Roland Barthes on Kashmir
Ghulam Mohammad Khan is an Assistant Professor in Higher Education…
From the Editor:
Roland Barthes, in full Roland Gérard Barthes, (born November 12, 1915, Cherbourg, France—died March 25, 1980, Paris), French essayist and social and literary critic whose writings on semiotics, the formal study of symbols and signs pioneered by Ferdinand de Saussure, helped establish structuralism and the New Criticism as leading intellectual movements.
Barthes’s literary style, which was always stimulating though sometimes eccentric and needlessly obscure, was widely imitated and parodied. Some thought his theories contained brilliant insights, while others regarded them simply as perverse contrivances. But by the late 1970s Barthes’s intellectual stature was virtually unchallenged, and his theories had become extremely influential not only in France but throughout Europe and in the United States. Other leading radical French thinkers who influenced or were influenced by him included the psychoanalyst Jacques Lacan, socio-historian Michel Foucault, and philosopher Jacques Derrida.
From the curious academic debates in contemporary socio-cultural theories, we have learned that our society is like a meta-text in which diverse territorial or generic mental sets intricately inform the production, consumption, falsification, and reproduction of meanings. This whole process is essentially unconscious, for it slowly and silently puts on a seemingly irrefutable ‘naturalness.’ In the profoundly elaborate process, spreading over hundreds of years, of acquiring this naturalness, these meanings are indispensably attached to a diverse range of, to use a Barthes’ phrase, ‘falsely obvious’ lexical constructs, myths, images, signs, and symbols. However, this overarching symbolic order is inherently subversive, for it unmasks the much-hidden meanings and ideologies that implicitly affect our collective thought and behavior.
Roland Barthes is a French literary theorist and semiotician who feels deeply ‘impatient at the sight of (this) naturalness’ of meanings, tightly dressed up by the diverse socio-cultural and cognitive factors. Below, I make a crude attempt to expound how Roland Barthes would have meditated over different symbols, cultural constructs, and metonymic conceptualizations, profoundly influencing the making and functioning of collective Kashmiri behavior or the territorial consciousness. In other words, it is an endeavor to explain how Barthes would have disemboweled these symbolic fixities in Kashmiri culture and shown us the concealed software of ideology installed there. This software of ideology forms the significant constituents of our ‘social action’.
Beauty Plus
Given its powerful symbolic representation of a common crazy fetish for the fantastic ideals of beauty, it would be rather parochial to limit the semantics of this phrase ‘beauty plus’ merely to an image editing application.
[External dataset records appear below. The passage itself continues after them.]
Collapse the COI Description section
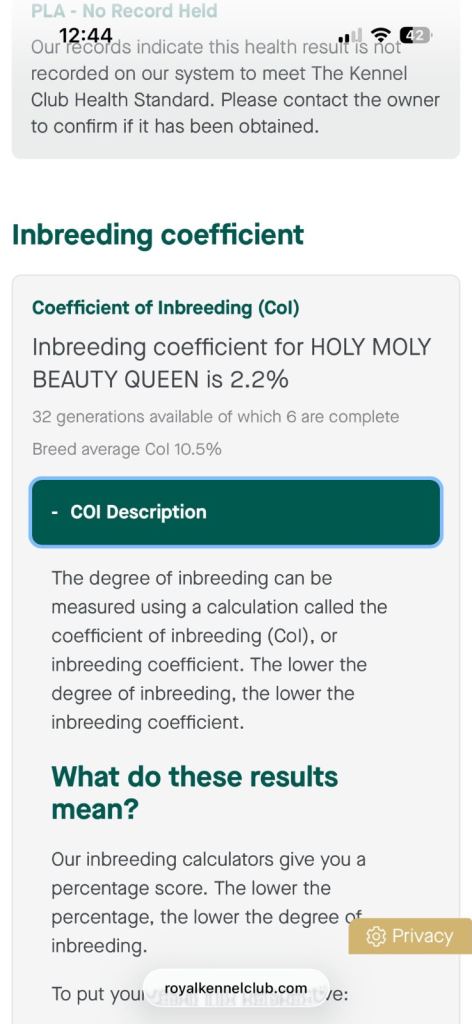The height and width of the screenshot is (1024, 472). tap(236, 512)
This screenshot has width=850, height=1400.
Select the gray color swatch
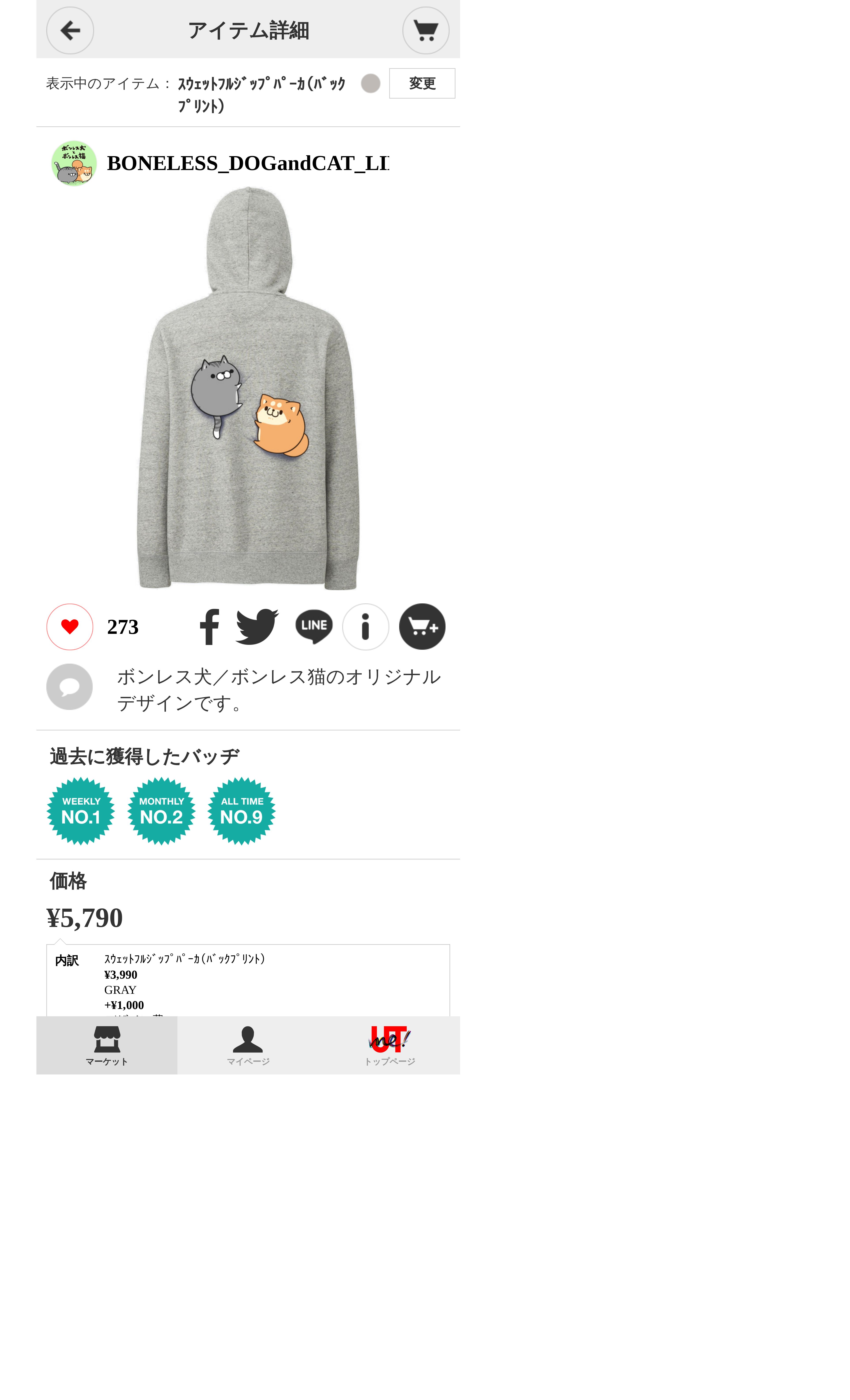pyautogui.click(x=371, y=84)
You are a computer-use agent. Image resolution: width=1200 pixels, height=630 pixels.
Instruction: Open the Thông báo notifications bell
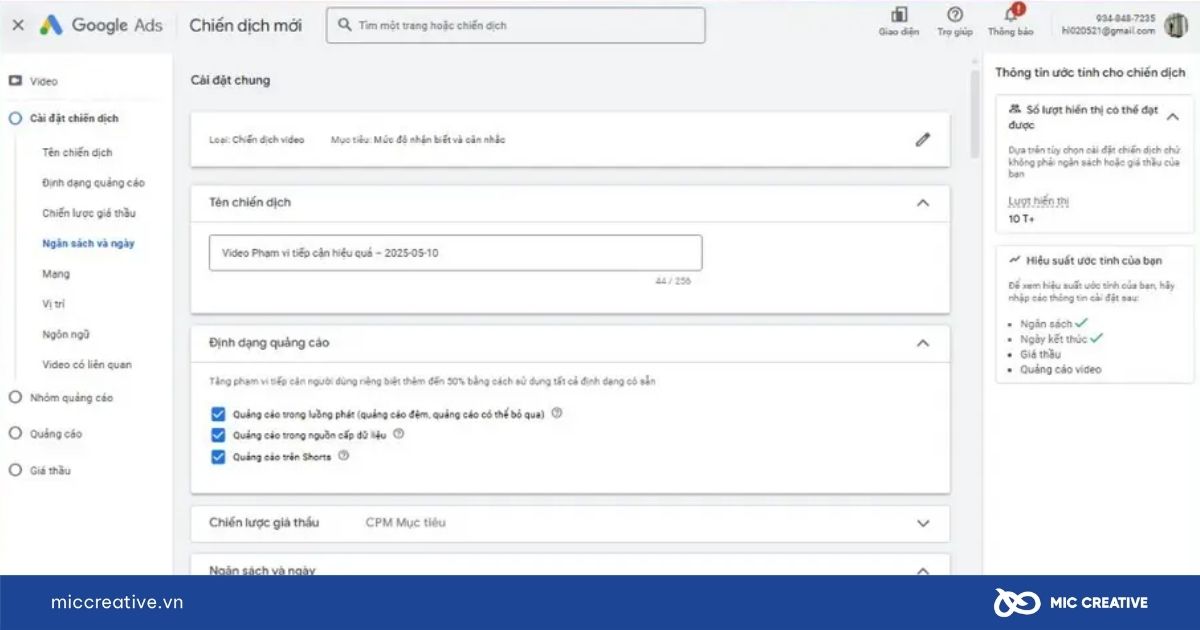click(x=1011, y=15)
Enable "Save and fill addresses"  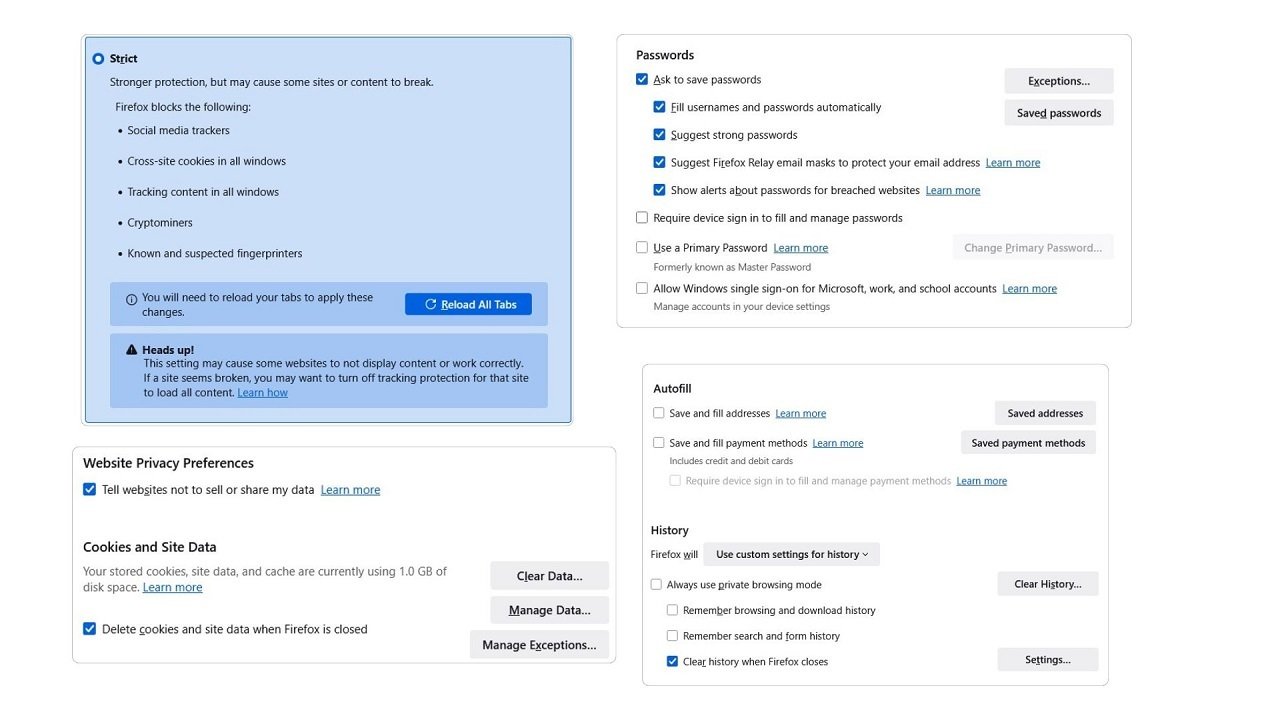click(x=658, y=412)
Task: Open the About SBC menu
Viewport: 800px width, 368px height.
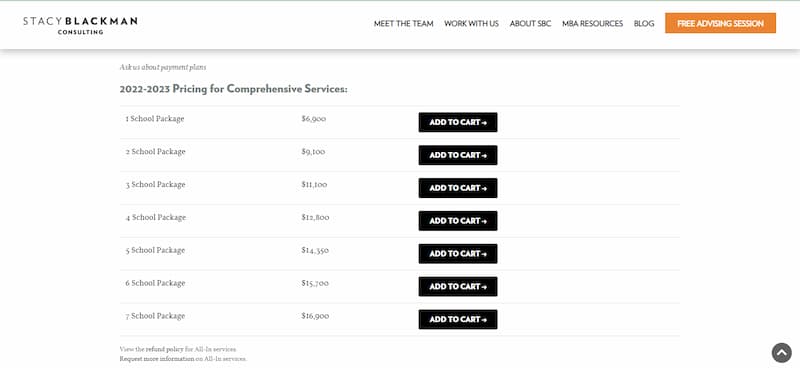Action: 531,23
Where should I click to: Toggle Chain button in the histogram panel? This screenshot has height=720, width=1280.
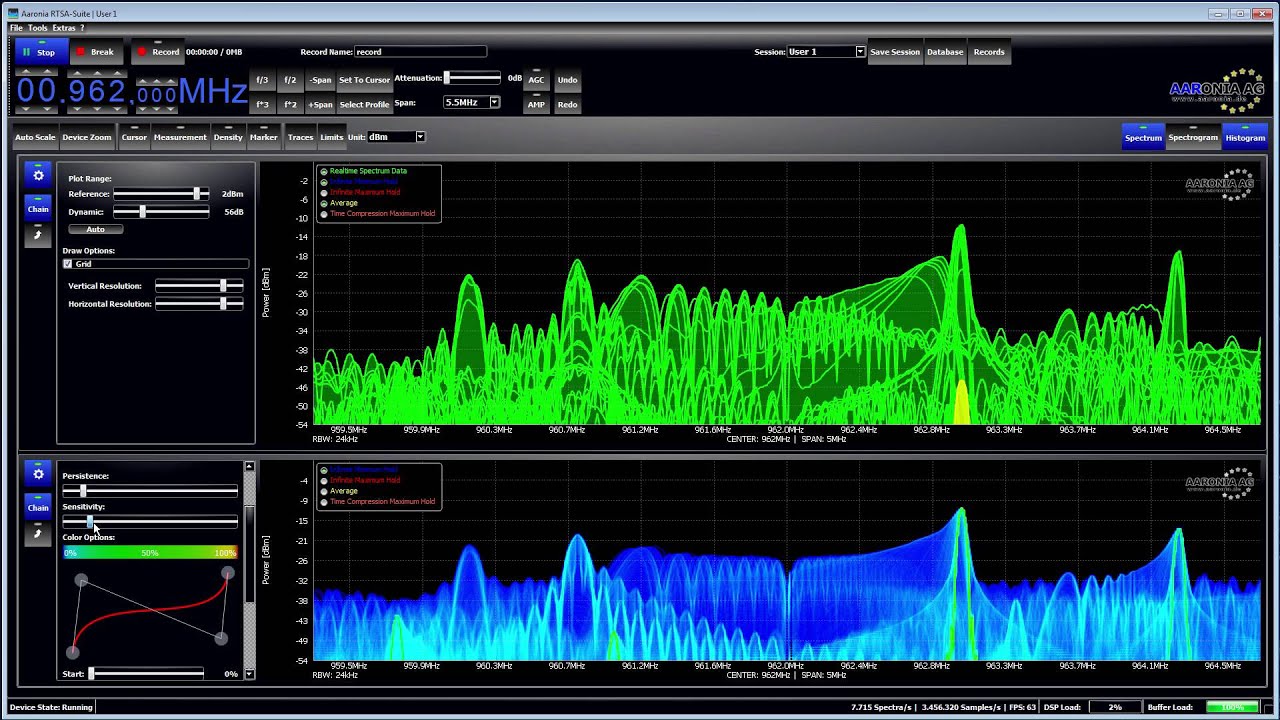coord(38,506)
Since our thought and behavior work within a historically complex structured field of meanings, the need for any factual immediacy to challenge any culturally pervasive or internalized unit of meaning appears irrelevant. Maybe the noble ideal of the beauty archetype may change the passage of time. Still, the one bestriding our territorial consciousness for many years has never been achieved. However, people continue to aspire for the false ideals of beauty. By erasing blemishes and whitening their images, Beauty Plus doesn’t make them beautiful. Instead, it exposes a dark, repressed world of desire where one wants to be something else that it can never become. It also points out the social processing or categorizing of colors and their cultural associations. It may sound a universal tendency; however, its regional implications can’t be ignored. In Kashmir, it has gone to another level. It has created a parallel hyper-real space of social relationships where we continuously disown our real identities.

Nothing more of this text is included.